• **SUPPLIED DATA**
^^^^^^^^^^^^^^^^
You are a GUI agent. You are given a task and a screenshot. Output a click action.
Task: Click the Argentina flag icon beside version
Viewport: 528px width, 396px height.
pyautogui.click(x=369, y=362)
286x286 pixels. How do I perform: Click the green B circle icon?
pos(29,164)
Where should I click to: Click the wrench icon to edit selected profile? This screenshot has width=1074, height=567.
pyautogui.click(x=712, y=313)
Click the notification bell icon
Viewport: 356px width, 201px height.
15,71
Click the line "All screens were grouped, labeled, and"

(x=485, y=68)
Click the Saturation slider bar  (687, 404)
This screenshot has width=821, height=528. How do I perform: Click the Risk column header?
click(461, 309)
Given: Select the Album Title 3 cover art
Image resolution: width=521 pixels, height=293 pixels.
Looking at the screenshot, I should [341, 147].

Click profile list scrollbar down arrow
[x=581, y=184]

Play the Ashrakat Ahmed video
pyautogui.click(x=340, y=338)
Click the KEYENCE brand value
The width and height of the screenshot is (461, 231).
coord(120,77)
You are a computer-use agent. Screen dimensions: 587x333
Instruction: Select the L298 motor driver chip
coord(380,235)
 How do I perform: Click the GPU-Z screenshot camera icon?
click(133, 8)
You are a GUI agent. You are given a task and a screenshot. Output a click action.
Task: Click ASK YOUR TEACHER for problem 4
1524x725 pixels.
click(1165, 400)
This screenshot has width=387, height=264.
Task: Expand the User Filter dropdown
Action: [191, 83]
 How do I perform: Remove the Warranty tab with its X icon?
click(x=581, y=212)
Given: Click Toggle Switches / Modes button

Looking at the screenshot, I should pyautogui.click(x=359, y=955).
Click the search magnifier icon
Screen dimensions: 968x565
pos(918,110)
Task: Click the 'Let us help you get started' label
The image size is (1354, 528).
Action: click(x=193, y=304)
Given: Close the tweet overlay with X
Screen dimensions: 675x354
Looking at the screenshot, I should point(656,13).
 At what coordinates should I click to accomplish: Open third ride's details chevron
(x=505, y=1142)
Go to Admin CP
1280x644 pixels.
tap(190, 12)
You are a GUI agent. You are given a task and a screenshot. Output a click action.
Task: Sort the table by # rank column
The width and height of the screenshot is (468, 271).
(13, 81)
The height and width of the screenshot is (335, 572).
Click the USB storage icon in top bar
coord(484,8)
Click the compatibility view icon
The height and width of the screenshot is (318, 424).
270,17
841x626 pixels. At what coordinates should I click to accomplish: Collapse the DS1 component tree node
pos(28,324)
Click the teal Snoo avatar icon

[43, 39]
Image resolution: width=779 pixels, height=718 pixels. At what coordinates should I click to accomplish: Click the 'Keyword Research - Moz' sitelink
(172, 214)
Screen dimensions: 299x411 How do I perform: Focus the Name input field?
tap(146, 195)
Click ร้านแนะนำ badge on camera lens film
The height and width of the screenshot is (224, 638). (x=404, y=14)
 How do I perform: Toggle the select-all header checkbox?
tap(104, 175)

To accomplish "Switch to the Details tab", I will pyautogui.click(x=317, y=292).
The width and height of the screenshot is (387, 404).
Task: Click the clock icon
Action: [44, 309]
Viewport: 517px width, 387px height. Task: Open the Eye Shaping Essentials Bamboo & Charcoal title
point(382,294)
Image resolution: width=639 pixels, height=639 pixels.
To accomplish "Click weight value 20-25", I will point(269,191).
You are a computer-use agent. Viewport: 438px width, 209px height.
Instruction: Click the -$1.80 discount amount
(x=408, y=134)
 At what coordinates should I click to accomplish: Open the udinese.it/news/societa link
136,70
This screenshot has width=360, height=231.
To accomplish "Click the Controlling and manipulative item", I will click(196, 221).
^^^^^^^^^^^^^^^^
• **BRIEF**
Repeat, character for character, the lines from the one that holds "At what coordinates should I click to accomplish: Open the" to the final line of the material, inclusive, and no other lines.

• **YOUR SOLUTION**
 At what coordinates should I click to accomplish: Open the udinese.it/news/societa link
136,70
This screenshot has width=360, height=231.
To accomplish "Click the Controlling and manipulative item", I will click(196, 221).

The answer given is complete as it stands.